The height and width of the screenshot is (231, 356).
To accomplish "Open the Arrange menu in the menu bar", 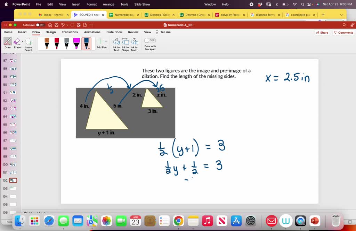I will pos(108,4).
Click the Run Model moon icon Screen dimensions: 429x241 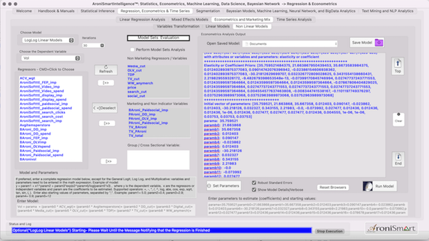coord(367,186)
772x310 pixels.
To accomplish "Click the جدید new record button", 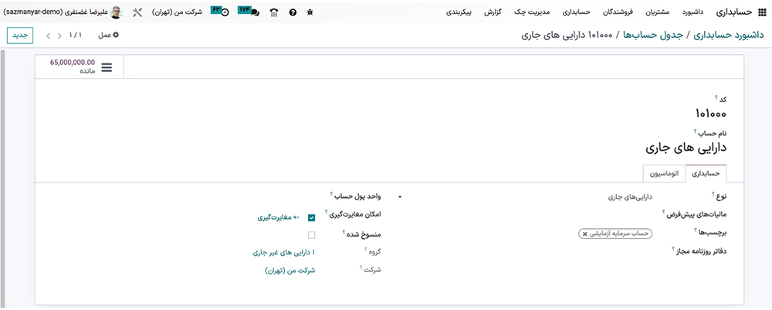I will 20,36.
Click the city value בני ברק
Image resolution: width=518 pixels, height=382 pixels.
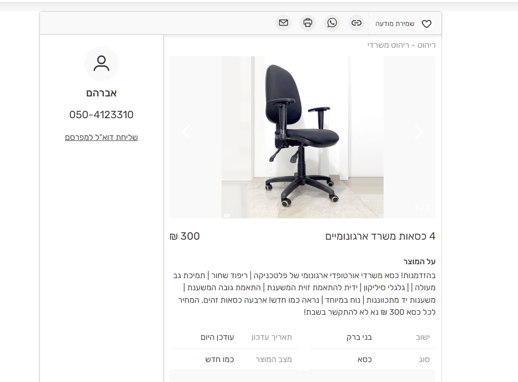(x=359, y=337)
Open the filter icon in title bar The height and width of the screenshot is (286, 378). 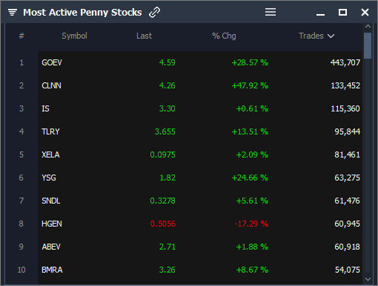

* * * * *

- TASK REQUIREMENTS
The lines from the one containing "Image resolution: width=518" to the final line of the material, both ends included, should be retyped exactly and alone, with no pictures.

- OUTPUT FOR THIS EXERCISE
Image resolution: width=518 pixels, height=382 pixels.
(x=359, y=337)
Open the filter icon in title bar The height and width of the screenshot is (286, 378). 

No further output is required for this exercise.